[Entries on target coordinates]
▽
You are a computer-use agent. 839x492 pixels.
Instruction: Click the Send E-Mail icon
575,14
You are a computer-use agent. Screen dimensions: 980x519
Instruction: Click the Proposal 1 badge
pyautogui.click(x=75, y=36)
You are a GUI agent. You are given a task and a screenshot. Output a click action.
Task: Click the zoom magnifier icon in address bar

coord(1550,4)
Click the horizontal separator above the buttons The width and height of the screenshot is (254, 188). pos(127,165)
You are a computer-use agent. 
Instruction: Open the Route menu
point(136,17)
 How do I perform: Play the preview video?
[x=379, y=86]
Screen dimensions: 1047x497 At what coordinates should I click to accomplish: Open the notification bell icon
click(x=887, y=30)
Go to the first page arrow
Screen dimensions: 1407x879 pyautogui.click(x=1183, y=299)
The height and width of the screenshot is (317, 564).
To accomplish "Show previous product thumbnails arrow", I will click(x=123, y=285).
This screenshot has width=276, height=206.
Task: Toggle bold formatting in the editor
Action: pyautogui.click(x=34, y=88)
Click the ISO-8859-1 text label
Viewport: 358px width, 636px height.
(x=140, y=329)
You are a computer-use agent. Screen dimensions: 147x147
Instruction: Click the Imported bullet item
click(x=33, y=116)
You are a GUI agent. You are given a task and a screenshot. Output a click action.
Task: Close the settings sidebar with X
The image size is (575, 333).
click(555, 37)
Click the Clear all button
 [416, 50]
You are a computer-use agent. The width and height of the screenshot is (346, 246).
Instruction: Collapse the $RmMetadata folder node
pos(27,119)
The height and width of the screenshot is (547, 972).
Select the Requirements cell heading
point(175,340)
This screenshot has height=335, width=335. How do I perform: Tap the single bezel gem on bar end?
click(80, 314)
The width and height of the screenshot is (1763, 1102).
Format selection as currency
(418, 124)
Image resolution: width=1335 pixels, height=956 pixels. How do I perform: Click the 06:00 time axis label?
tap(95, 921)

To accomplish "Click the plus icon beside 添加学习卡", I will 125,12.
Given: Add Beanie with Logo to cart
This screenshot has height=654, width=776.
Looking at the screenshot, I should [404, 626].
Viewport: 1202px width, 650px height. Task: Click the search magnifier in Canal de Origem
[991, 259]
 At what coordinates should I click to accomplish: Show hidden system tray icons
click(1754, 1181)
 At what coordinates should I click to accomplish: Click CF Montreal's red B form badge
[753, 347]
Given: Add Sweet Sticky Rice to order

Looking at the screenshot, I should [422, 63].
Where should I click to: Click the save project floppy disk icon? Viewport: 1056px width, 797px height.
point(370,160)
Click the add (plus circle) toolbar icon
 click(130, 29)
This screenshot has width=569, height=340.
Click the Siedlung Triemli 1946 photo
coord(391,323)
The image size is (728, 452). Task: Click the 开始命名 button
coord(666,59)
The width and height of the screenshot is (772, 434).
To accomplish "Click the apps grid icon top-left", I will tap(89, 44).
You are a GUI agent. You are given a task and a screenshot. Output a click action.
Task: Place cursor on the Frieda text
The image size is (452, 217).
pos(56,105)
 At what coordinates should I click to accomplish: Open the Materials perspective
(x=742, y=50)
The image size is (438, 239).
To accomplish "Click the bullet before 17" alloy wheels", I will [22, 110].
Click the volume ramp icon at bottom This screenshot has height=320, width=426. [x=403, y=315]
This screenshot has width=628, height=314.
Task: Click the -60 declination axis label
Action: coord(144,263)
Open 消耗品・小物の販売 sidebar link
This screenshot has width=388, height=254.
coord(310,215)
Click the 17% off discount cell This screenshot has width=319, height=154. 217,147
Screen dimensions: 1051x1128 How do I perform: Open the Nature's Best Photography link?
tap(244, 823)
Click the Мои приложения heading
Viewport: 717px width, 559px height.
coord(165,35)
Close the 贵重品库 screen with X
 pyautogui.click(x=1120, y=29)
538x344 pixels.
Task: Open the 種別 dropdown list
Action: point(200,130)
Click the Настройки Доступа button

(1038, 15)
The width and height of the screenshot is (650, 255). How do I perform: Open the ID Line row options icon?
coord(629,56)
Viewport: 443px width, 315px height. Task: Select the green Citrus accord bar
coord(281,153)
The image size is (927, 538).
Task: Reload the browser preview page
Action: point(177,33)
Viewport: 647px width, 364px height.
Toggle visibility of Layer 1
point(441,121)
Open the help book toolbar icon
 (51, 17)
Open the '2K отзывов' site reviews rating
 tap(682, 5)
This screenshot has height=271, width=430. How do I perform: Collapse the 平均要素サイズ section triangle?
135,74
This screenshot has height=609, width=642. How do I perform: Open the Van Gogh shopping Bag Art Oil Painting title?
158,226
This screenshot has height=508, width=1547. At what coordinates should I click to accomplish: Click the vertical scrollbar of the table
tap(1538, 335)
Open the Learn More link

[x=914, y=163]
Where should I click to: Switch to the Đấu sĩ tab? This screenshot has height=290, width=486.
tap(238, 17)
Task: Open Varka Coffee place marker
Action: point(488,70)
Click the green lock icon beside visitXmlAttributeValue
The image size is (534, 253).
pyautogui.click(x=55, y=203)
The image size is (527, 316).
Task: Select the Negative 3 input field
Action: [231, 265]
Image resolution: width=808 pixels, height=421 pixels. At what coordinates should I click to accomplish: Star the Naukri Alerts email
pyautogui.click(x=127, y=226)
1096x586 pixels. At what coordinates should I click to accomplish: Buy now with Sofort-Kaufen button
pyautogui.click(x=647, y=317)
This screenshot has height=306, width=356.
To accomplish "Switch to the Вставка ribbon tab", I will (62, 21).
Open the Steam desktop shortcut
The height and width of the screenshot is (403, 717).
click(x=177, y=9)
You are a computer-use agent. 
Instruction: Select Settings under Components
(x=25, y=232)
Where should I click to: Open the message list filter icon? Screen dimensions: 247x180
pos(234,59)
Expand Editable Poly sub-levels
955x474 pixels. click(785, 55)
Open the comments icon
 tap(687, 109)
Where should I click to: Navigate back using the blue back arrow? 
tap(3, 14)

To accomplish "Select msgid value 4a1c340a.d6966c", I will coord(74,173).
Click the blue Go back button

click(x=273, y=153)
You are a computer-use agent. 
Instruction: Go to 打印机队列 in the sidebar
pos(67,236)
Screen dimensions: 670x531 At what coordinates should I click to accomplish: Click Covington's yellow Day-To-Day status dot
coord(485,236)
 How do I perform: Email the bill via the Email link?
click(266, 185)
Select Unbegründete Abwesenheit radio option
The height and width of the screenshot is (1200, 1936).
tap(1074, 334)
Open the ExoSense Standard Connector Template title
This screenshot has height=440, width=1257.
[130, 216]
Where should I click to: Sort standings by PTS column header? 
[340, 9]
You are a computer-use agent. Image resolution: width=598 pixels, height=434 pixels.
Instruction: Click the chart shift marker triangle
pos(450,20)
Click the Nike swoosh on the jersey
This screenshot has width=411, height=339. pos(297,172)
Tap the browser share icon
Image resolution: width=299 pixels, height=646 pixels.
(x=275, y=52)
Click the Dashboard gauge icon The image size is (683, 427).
△
→ **OBJECTIVE**: Recast the rows from the start of the records through the line containing "pyautogui.click(x=75, y=36)", inclusive, as a two-column CSV with the columns instruction and coordinates, one row per request. Put each value in a single quoted field and replace any line breaks with spaces.

→ **RIGHT ANSWER**:
instruction,coordinates
"You are a computer-use agent. 839x492 pixels. Instruction: Click the Send E-Mail icon","575,14"
"You are a computer-use agent. Screen dimensions: 980x519 Instruction: Click the Proposal 1 badge","pyautogui.click(x=75, y=36)"